# Source material:
◇ ◇ ◇ ◇ ◇ ◇ ◇

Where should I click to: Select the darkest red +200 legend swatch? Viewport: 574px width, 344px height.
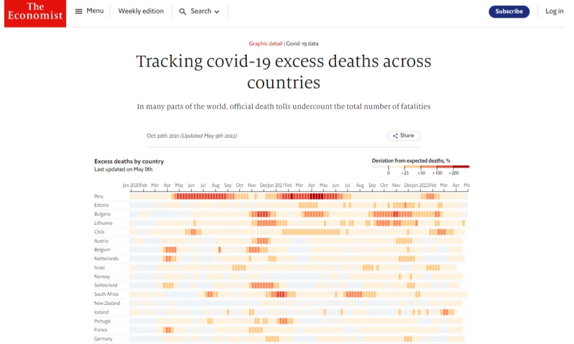tap(461, 167)
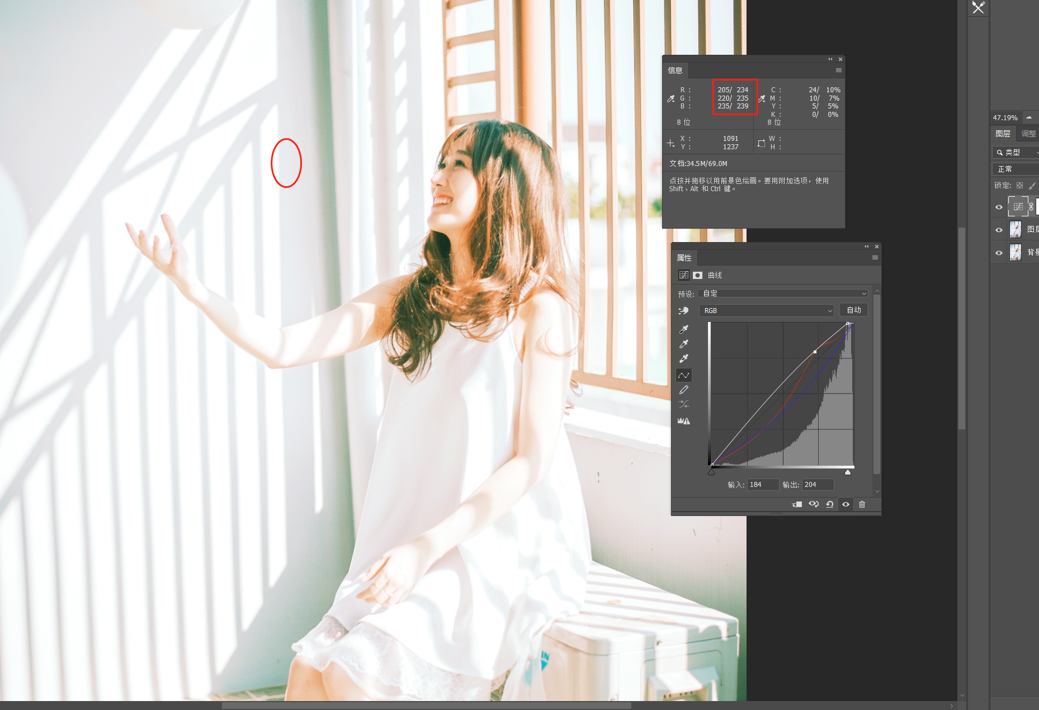
Task: Select the draw-curve pencil tool
Action: tap(683, 390)
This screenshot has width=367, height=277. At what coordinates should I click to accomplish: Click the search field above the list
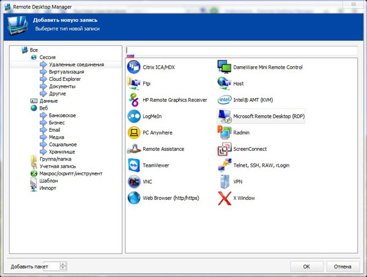click(x=241, y=50)
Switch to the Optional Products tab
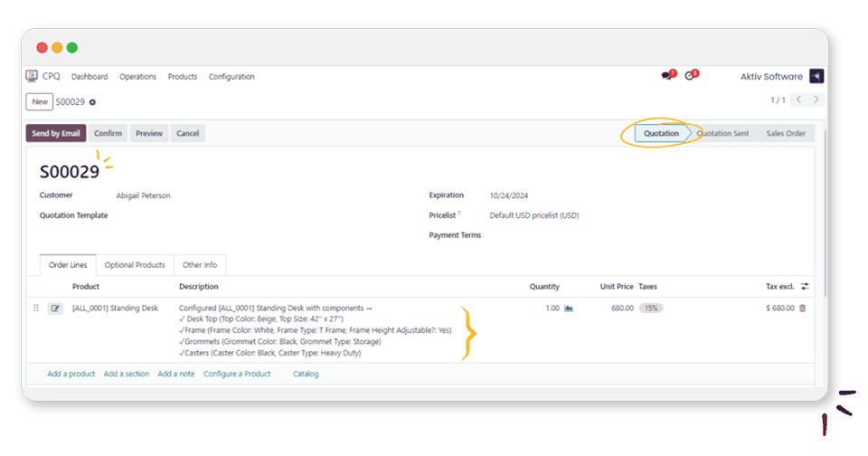 tap(135, 265)
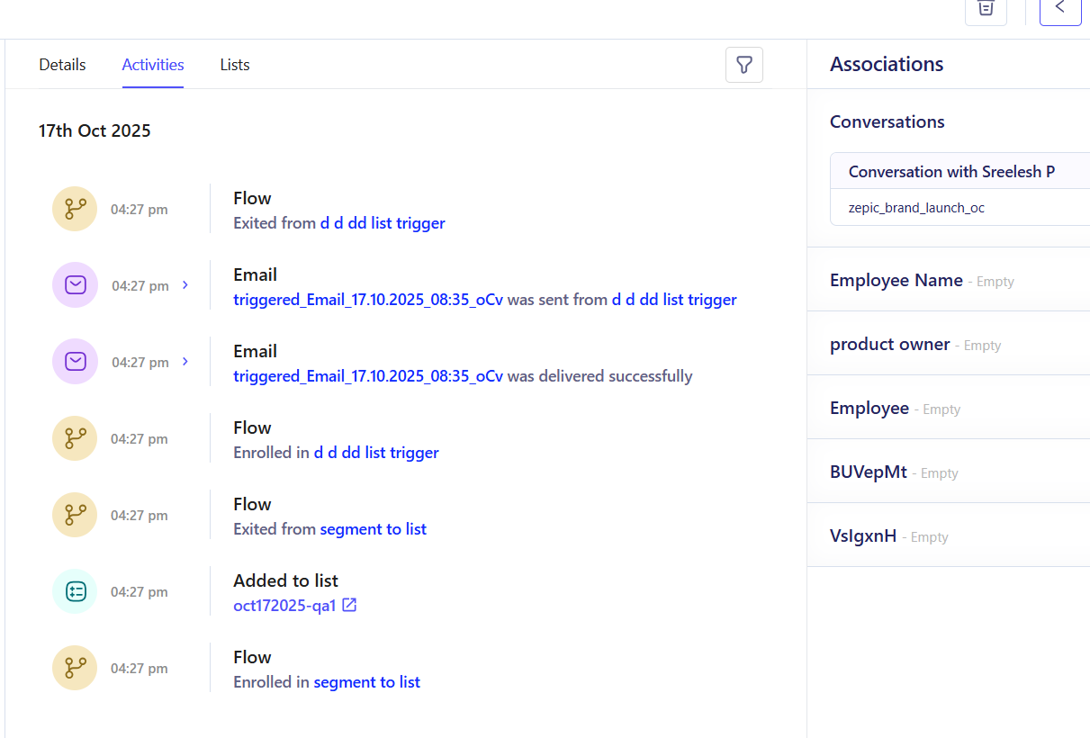Open the 'Conversation with Sreelesh P' card
The width and height of the screenshot is (1090, 738).
(951, 172)
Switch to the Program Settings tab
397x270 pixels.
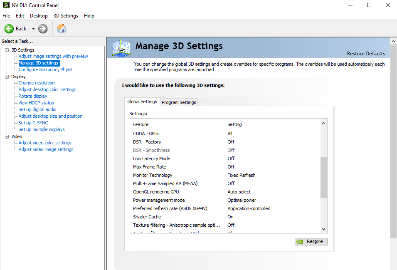tap(179, 102)
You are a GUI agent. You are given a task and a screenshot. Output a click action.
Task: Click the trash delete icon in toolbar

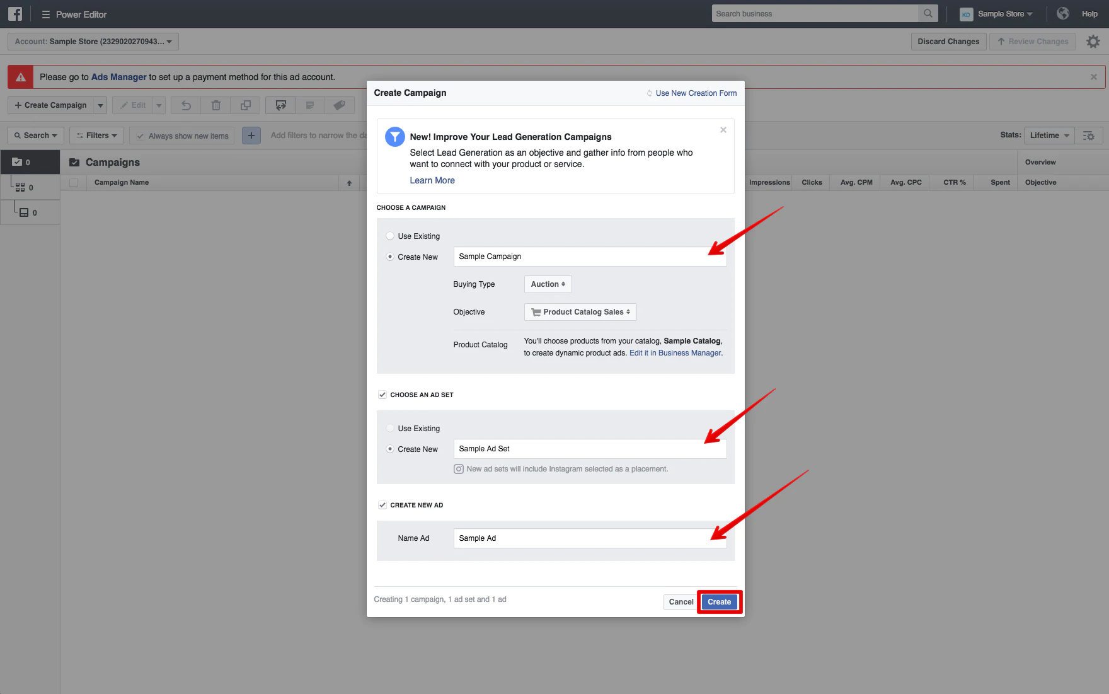pyautogui.click(x=216, y=105)
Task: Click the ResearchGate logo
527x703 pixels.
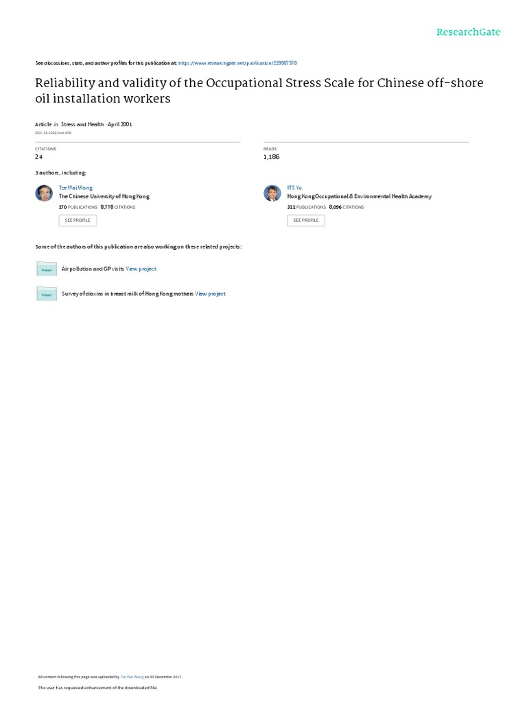Action: (x=468, y=32)
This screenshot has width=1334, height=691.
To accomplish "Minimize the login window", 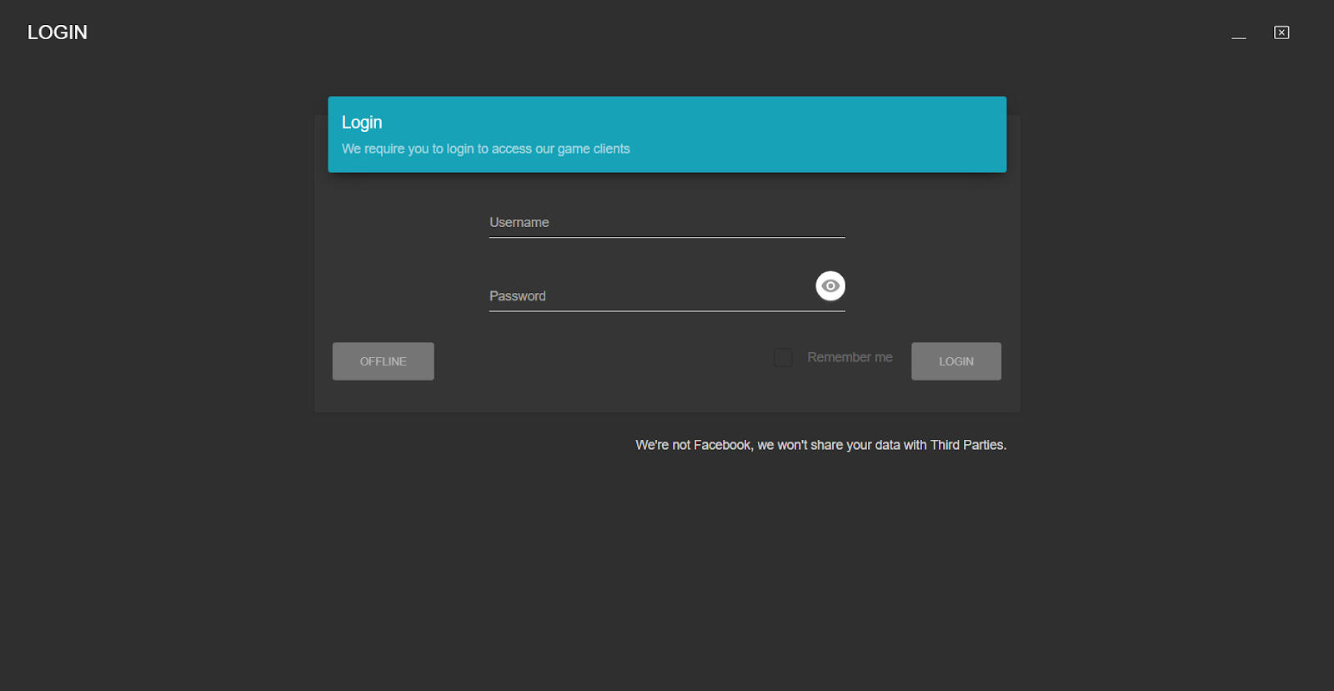I will pos(1239,33).
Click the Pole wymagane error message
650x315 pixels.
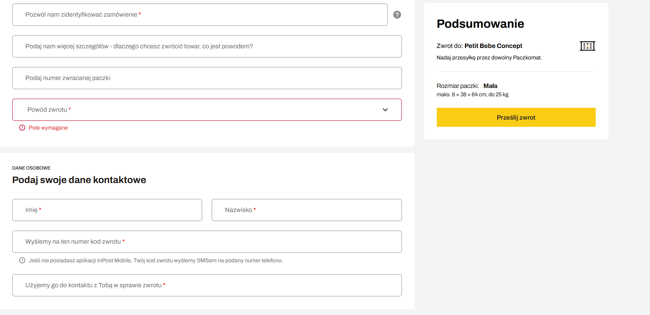point(48,128)
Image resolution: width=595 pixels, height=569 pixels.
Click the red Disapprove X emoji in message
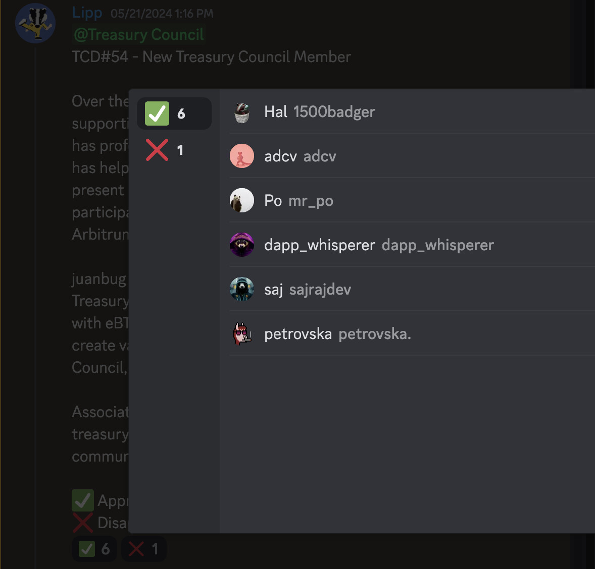tap(83, 523)
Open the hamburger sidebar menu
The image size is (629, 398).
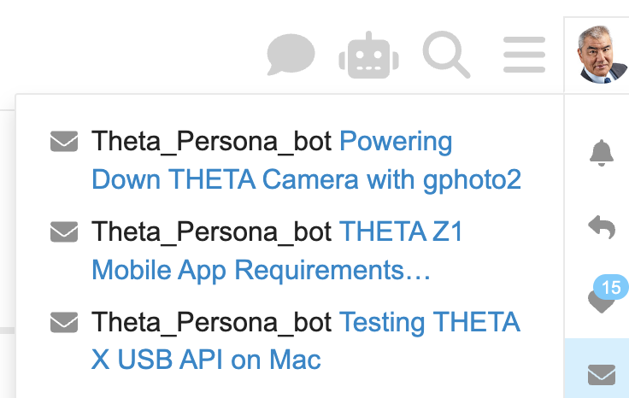(524, 55)
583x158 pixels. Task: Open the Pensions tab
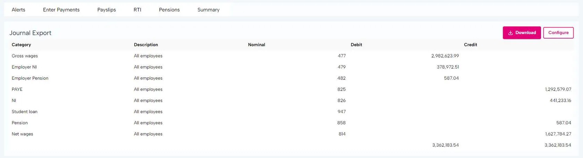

◇ ◇ ◇ ◇ ◇ ◇ ◇

# Work request:
Although pictures appear among the records above, none are to be output; print exactly the lines from the line containing "You are a GUI" through the line containing "This screenshot has width=1334, height=691.".

# Answer below:
You are a GUI agent. You are given a task and a screenshot. Output a click action.
Task: Click the trash delete icon in toolbar

pyautogui.click(x=216, y=105)
Task: Click the ResearchGate logo
527x703 pixels.
Action: (x=468, y=32)
This screenshot has width=1334, height=691.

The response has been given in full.